Ella derramaba gruesas gotas de sangre, a pesar de sentir su proximidad estaba renuente a verlo de nuevo, un intenso aroma a lavanda empezó a turbar los sentidos de Diávola, nunca antes había temido tanto a una presa, como ahora.

Miraba asombrada el cuerpo perfecto de la joven que iba a destrozar, imaginaba las súplicas que elaboraría la mujer para que la perdonase, sin embargo sería implacable, sus cabellos purpúreos la estrangularían, mientras con sus alas, iniciaría un fuerte torbellino para evitar que las frases de consuelo de Diego llegarán a los oídos de la beata.
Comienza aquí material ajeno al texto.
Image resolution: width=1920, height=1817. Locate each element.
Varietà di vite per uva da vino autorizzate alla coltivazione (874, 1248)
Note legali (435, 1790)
Con pasos lentos, Diego se acerco al demonio alado y trato de contener su fuerza, pero ella se safó de un brinco y con la voz distorcionada por el asombro grito:

- ¡No la soltare! – Una vez él la había seducido y logrado que dejará a su presa, cuando regreso a su averno sólo halló devastación, su amo y señor castigaba su cobardía destruyendo lo único que le hacía recordar que en algún instante también había tenido un cuerpo.

El ambiente comenzó a impregnarse del aroma característico del infierno, y por más que él intentaba sacar ese olor de su mente, las intensas esencias de protección de aquella musa diabólica lo estaban enloqueciéndolo, por su mente se formaban imágenes claras de ambos haciendo el amor, y su cuerpo cedía ante las sensaciones extrañas que la mujer inventaba para confundirlo.

Las piernas de Diávola temblaban de pánico, aunque trataba de disimularlo con el cuerpo erigido como estatua invulnerable, Diego intentaba acercar lo suficiente sus palabras a los oídos lacrados de la que fuera su amante siglos atrás.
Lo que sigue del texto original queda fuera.